Staying in the context of being a web developer, meditating made me recap what family, friends and colleagues said about my skills in the past. Almost all of were positive: I started carrying this fact around in my brain, revisiting it when I had to.

Bottom line: I’m a good developer that doesn’t know everything and needs to ask for help sometimes. Remembering this fact along with consistent meditation didn’t end the anxiety, it helped me control it when it appeared so I could move forward as a web developer.

This was, quite possibly, the biggest learning experience in my life…ever!!!

I have embraced web development pragmatism

Rebecca Murphey published A Baseline for Front-End Web Developers in 2012 (see its follow-up here). The article outlined the basic skill set web developers needed at the time of publishing.

The article discussed using multiple web development tools instead of using a single integrated development environment (IDE). Many of the tools and techniques were command line-based: Git and its basic tasks, using Bash and aliasing its commands, testing tools, CSS preprocessors, template engines, etc.

I shared the article on my Facebook page. My boss at the time read it and commented:

"Isn't it easier just to license professional tools?"

And with him being my boss, I respectfully responded:

"Command line rocks...IDEs are for pu**ies."

This was my attitude for quite a while: that the “cool” tools are always better than the “practical” ones. My attitude has evolved: the coolest tools are actually the ones that get the job done.

Lots of developers goes through a period of loving just the cool stuff and quite frankly, it’s needed. There must be a segment of the dev community that thinks outside the box and creates tools that push web development forward.
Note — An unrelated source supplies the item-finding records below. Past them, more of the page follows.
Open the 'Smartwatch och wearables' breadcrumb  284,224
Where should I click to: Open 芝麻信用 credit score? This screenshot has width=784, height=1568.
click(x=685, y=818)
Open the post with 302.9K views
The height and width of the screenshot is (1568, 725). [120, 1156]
But a developer needs to embrace practicality in the long run. Right now, I’m much more focused on using tools to get the job done…whatever they are.

And if those tools get criticized on Hacker News, so be it.


I have a lot to learn, and always will. That really is the life of a web developer.

But I’m totally happy with this. I definitely had some rough patches along the way but I wouldn’t try to undo them since I learned from all of them.

Writing Post #101 confirmed to me that it’s great to be a web developer!